TASK ITEM
Write out, from the entries below, exactly the lines that run between the lines holding "Facebook (873, 2294)" and "Software & Development (705, 1947)", inclusive, and stop there.

(Dataset items)

......

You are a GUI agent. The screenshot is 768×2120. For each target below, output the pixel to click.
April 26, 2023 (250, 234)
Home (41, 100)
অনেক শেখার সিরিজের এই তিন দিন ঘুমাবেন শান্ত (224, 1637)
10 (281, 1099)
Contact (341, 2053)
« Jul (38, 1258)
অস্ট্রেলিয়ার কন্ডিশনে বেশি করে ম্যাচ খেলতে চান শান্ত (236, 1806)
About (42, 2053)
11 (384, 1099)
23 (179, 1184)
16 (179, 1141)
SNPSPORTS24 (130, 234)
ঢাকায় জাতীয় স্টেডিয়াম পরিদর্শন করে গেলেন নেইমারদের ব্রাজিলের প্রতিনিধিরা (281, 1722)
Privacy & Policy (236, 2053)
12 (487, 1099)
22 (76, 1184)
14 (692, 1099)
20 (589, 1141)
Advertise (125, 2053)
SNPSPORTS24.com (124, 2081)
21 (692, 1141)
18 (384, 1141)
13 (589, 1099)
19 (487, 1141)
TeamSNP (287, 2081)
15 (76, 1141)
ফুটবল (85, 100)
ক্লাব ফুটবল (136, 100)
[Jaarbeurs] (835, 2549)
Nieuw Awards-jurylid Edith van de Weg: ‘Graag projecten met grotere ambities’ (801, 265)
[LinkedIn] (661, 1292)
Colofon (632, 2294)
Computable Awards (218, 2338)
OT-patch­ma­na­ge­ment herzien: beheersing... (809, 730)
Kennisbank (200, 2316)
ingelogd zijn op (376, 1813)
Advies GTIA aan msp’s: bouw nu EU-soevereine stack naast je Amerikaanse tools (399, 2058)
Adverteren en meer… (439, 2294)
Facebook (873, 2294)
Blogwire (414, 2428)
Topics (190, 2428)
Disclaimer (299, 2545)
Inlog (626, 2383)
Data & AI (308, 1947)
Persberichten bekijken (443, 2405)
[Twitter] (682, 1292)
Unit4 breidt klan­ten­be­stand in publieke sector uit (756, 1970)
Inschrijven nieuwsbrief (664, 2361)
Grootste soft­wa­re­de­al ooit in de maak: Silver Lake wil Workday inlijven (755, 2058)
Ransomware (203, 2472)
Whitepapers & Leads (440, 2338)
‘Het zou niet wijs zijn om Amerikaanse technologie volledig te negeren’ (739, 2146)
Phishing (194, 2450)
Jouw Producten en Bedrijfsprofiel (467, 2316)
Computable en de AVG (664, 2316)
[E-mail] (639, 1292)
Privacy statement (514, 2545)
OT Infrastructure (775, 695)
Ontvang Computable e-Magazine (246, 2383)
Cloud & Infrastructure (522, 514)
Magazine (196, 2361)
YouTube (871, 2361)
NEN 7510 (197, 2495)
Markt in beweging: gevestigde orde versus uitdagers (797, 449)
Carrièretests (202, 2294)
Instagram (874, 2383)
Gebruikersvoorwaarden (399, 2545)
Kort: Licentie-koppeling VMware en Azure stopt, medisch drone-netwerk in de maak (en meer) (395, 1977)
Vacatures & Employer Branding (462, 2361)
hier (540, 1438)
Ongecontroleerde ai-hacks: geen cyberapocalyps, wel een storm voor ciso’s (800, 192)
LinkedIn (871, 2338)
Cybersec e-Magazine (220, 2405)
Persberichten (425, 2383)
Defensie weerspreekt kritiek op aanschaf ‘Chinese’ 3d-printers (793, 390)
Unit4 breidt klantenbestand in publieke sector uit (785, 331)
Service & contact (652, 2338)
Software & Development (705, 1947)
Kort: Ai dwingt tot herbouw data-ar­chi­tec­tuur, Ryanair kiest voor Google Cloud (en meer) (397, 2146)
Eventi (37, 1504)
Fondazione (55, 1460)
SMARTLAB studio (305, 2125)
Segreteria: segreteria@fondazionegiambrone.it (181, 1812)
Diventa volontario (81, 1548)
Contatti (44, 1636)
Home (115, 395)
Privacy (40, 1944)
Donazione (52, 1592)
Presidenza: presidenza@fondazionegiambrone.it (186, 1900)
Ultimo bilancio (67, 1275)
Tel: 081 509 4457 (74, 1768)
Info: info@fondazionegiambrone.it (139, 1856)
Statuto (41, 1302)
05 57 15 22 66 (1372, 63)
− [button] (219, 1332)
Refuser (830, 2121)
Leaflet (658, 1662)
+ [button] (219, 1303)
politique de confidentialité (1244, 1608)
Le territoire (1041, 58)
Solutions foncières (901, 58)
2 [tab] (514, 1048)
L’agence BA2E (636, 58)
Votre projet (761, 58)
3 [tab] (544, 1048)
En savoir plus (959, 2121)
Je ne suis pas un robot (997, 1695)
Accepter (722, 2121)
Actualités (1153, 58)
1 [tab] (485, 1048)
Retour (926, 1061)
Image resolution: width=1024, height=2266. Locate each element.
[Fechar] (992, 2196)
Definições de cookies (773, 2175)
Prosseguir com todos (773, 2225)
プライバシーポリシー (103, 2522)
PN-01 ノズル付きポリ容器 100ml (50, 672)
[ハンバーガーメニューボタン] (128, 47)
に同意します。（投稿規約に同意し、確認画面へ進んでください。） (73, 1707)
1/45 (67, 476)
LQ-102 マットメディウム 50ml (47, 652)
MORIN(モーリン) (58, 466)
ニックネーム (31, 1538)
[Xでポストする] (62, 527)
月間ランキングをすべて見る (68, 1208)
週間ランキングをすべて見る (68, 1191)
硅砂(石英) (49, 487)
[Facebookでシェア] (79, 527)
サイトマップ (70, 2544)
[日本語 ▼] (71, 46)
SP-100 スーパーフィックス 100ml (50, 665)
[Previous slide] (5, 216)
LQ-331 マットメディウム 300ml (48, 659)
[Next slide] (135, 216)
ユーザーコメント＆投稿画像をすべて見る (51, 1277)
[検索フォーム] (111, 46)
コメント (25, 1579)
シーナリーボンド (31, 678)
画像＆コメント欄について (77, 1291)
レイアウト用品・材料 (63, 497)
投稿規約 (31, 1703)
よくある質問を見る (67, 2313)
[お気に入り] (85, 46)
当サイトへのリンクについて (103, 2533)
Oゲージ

......

RESULT BELOW
Facebook (873, 2294)
Blogwire (414, 2428)
Topics (190, 2428)
Disclaimer (299, 2545)
Inlog (626, 2383)
Data & AI (308, 1947)
Persberichten bekijken (443, 2405)
[Twitter] (682, 1292)
Unit4 breidt klan­ten­be­stand in publieke sector uit (756, 1970)
Inschrijven nieuwsbrief (664, 2361)
Grootste soft­wa­re­de­al ooit in de maak: Silver Lake wil Workday inlijven (755, 2058)
Ransomware (203, 2472)
Whitepapers & Leads (440, 2338)
‘Het zou niet wijs zijn om Amerikaanse technologie volledig te negeren’ (739, 2146)
Phishing (194, 2450)
Jouw Producten en Bedrijfsprofiel (467, 2316)
Computable en de AVG (664, 2316)
[E-mail] (639, 1292)
Privacy statement (514, 2545)
OT Infrastructure (775, 695)
Ontvang Computable e-Magazine (246, 2383)
Cloud & Infrastructure (522, 514)
Magazine (196, 2361)
YouTube (871, 2361)
NEN 7510 (197, 2495)
Markt in beweging: gevestigde orde versus uitdagers (797, 449)
Carrièretests (202, 2294)
Instagram (874, 2383)
Gebruikersvoorwaarden (399, 2545)
Kort: Licentie-koppeling VMware en Azure stopt, medisch drone-netwerk in de maak (en meer) (395, 1977)
Vacatures & Employer Branding (462, 2361)
hier (540, 1438)
Ongecontroleerde ai-hacks: geen cyberapocalyps, wel een storm voor ciso’s (800, 192)
LinkedIn (871, 2338)
Cybersec e-Magazine (220, 2405)
Persberichten (425, 2383)
Defensie weerspreekt kritiek op aanschaf ‘Chinese’ 3d-printers (793, 390)
Unit4 breidt klantenbestand in publieke sector uit (785, 331)
Service & contact (652, 2338)
Software & Development (705, 1947)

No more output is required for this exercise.